Commento
al Vangelo della XXIV Domenica TO C 2016
L’infinita
misericordia di Dio
Sono
i tre grandi momenti della divina misericordia: il Signore chiama
l’umanità peccatrice come pecorella smarrita, la redime pagando il
prezzo del suo riscatto, e l’accoglie in un amore paterno immenso
che la ridona alla primitiva grandezza. Accolse Israele e lo cercò
nel deserto del mondo come pecorella smarrita, portandolo Egli stesso
per le vie della vita come un pastore porta sulle spalle la sua
pecorella.
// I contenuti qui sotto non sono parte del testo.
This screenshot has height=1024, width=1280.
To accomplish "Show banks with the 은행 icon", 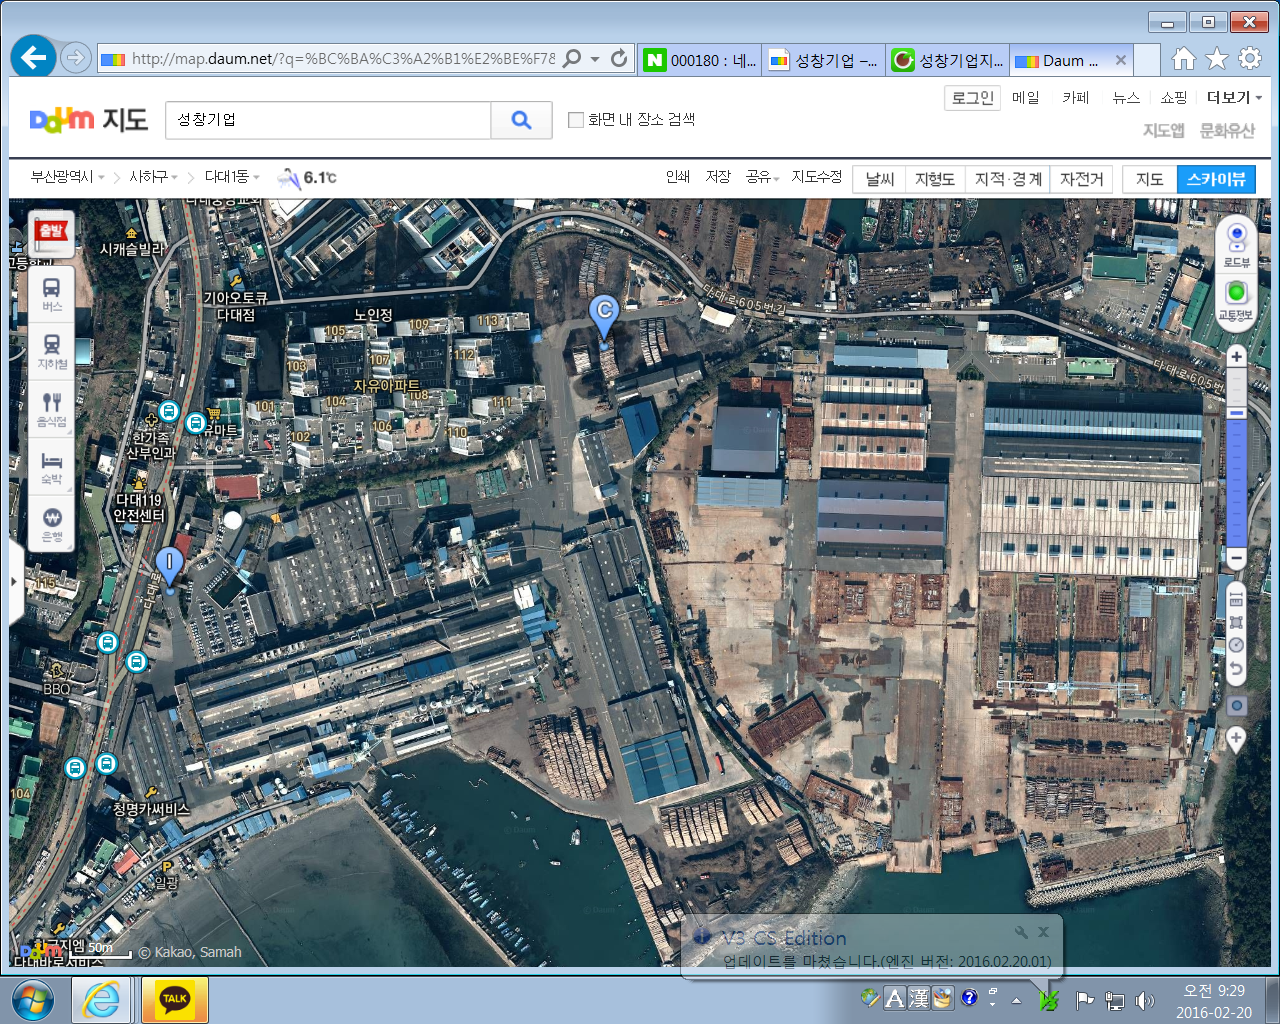I will (52, 523).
Venne dal cielo in terra e fece luce per cercare l’umanità
perduta e ridonarle il valore perduto col peccato; aspetta al suo
Cuore l’umanità traviata ed apostata, immersa nelle sozzure
dell’impurità e ridotta ad uno stato di estremo squallore, e
l’accoglie con amore paterno, riabilitandola.
La
misericordia di Dio è sempre ricerca amorosa, valutazione divina di
un’anima, e amore immenso nell’accoglierla, ma si può dire che
le tre parabole proposte da Gesù riguardassero le tre grandi
manifestazioni della misericordia di Dio Uno e Trino: quella fatta al
popolo eletto, pecorella sua, il Padre; quella fatta nella
redenzione, pagando il prezzo del nostro riscatto, il Figlio, e
quella che fa ogni giorno nella Chiesa, e farà in modo meraviglioso
alla fine dei tempi, accogliendo al suo Cuore i figli traviati,
corrotti e apostati dal suo paterno amore, lo Spirito Santo.
Gesù
parla della gioia del pastore nel ritrovare la pecorella smarrita,
della gioia della donna nel rintracciare la dramma perduta, e della
gioia del padre nel riabbracciare il figlio traviato, non per dire
che Dio ama più i peccatori che i giusti, ma per dire che è così
piena e completa la sua misericordia che Egli accoglie i peccatori
pentiti come se fossero giusti. Egli parla della
festa che si fa nel cielo per
un peccatore che si converte, per dirci che è più grande la gioia
attuale dei Beati per un’anima che si salva che per quelle che sono
già salve o giuste; anche un padre gode più attualmente
della guarigione di
un figlio infermo che della sanità degli altri, il che non significa
che egli apprezza più i malati che i sani, ma proprio perché
apprezza la salute, gode che il figlio infermo l’abbia recuperata.
Nei
peccatori che si convertono c’è poi sempre una ricchezza di
umiltà, di riconoscenza e di amore che li rende più cari al
Signore, e facilita in loro l’efflusso della grazia.
Il
peccato è un male orribile che Dio aborre sempre; ma la vera
penitenza può far fiorire il cuore dei peccatori anche più di
quello dei giusti, e la tenerezza di Dio riguarda proprio questa
fioritura d’amore e di virtù.
Si
deve notare che Gesù accennò semplicemente le parabole della
pecorella smarrita e della dramma perduta, mentre raccontò con
minuti e bellissimi particolari quella del figliol prodigo, per dare
maggiore risalto all’amore col quale Dio accoglie come padre i
peccatori che vanno a
Lui, pentiti.
Il
suo Cuore divino
non ebbe confini nella tenerezza quando parlò di ciò che l’anima
fa per cercare Dio e, nell’esuberanza della parabola, rivelò
l’esuberanza dell’amore di Dio. Si direbbe che la sua delicata
carità abbia voluto dare più risalto al bisogno che il peccatore
sente di Dio che a quello
che Dio fa per un peccatore; l’amor suo nel cercarci è infinito,
ma l’amor suo nell’accoglierci è tenerissimo, ed è divinamente
psicologico che il Redentore si sia trattenuto di più sulla parabola
del figliol prodigo. L’ampiezza di questa parabola, poi, può anche
farci intendere quanto sarà esuberante la misericordia che Dio farà
negli ultimi tempi ai figli apostati che ritorneranno al suo Cuore.